Surprisingly, the two plots of Exercise 2 shows us with new, fresh interpretation of data, as they are extremely relatable plots of data to an actual basketball court. During the 2014-2015 NBA season Curry seems to have enjoyed the most shooting right outside of the 3 point line in the center, as phenomenal of an athlete he is. Also, he seemed to have enjoyed shooting from right beneath the hoop. In understanding Curry’s shot selection, I believe the first plot of Exercise 2 is the best because it helps us understand the spread and concentration of his shots in hexagons, which are fairly easy to read in shape and color.

Exercise 3

Part 1

In 3-5 sentences, describe the core concept/idea and structure of the ggplot2 package.

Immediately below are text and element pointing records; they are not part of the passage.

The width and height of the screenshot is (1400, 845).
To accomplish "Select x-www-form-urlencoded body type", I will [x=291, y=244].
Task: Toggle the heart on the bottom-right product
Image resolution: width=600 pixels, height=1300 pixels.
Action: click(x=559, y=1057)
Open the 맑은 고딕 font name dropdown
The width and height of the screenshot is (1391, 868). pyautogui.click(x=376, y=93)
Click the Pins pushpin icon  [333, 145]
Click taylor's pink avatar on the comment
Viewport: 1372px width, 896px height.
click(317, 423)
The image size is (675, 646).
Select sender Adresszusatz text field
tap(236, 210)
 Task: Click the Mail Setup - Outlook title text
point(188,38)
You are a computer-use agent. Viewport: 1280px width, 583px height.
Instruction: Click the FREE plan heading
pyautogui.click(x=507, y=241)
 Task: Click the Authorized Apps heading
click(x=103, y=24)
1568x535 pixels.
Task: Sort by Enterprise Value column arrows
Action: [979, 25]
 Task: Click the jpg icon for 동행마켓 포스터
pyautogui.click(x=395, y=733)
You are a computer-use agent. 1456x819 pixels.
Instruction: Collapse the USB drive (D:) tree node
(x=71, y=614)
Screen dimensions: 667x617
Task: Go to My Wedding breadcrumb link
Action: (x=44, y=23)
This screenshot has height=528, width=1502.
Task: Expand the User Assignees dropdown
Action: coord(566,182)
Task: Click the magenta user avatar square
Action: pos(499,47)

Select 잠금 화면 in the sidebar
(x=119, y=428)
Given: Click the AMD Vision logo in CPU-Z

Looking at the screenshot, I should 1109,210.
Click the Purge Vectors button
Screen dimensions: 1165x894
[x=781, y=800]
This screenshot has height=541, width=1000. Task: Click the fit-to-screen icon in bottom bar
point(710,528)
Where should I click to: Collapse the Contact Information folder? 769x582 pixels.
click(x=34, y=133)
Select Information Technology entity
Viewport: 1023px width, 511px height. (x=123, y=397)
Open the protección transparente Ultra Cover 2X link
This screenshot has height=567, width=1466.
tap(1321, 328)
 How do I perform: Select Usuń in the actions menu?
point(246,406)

The core concept/idea of the ggplot 2 package is to create readable, comprehensive, and interpretable graphics and visualizations through a wide range of datasets, using the grammar of plotting. The grammar of ggplot2 structures the graphic so it is expressed in an aligned manner. The grammar, or structure of ggplot 2, includes factors such as data, which is plotted in the graphic, layers, which indicates what type of graphic shall be produced (such as a scatterplot for geom_point, bar plot for geom_bar, box plot for geom_boxplot, etc), scales, which indicates upon what scale the data shall be plotted on, coord, which provides the gridlines of the plot, faceting, which groups the data based on specific factors, and finally theme, which decides multiple aspects of the plot, such as color and size.

Part 2

Describe each of the following:

ggplot()

This function provides the foundation of the data visualization plot. It incorporates the data and aesthetic mapping components, which are the base roots of graphics.

aes()

The aesthetic mapping commands which x and y components from the dataset shall be mapped out onto the plot, and controls other factors such as color and size of the dataset mappings.

geoms

The geoms function determines what type of plot shall be mapped out. This includes geom_boxplot (creates a boxplot), geom_histogram (creates a histogram), geom_bar (creates a barplot), and many more.

stats

A stats function, such as stat_sum and stat_boxplot, summarises the data being plotted and therefore transforms the data to generate and create data visualization sets.

scales

Scales is a key component of ggplot that helps visualize data that is portrayed in scales, that is, on the xy plane. It is embodied in the basic ‘ggplot() + geom()’ format, and defines the x axis and y axis scales for the data to be shown.

theme()

The theme elements control non-data aspects of the plot, such as x and y axis labels, plot title, legend title, and overall layout design of the plot.

Part 3

Explain the difference between using this code geom_point(aes(color = VARIABLE)) as opposed to using geom_point(color = VARIABLE).

‘geom_point(aes(color = VARIABLE))’ scales the color of the scatterpoints based on their correspondence to that VARIABLE. ‘geom_point(color = VARIABLE)’ on the other hand, the value ‘VARIABLE’ is scaled to a certain color (like pink, etc).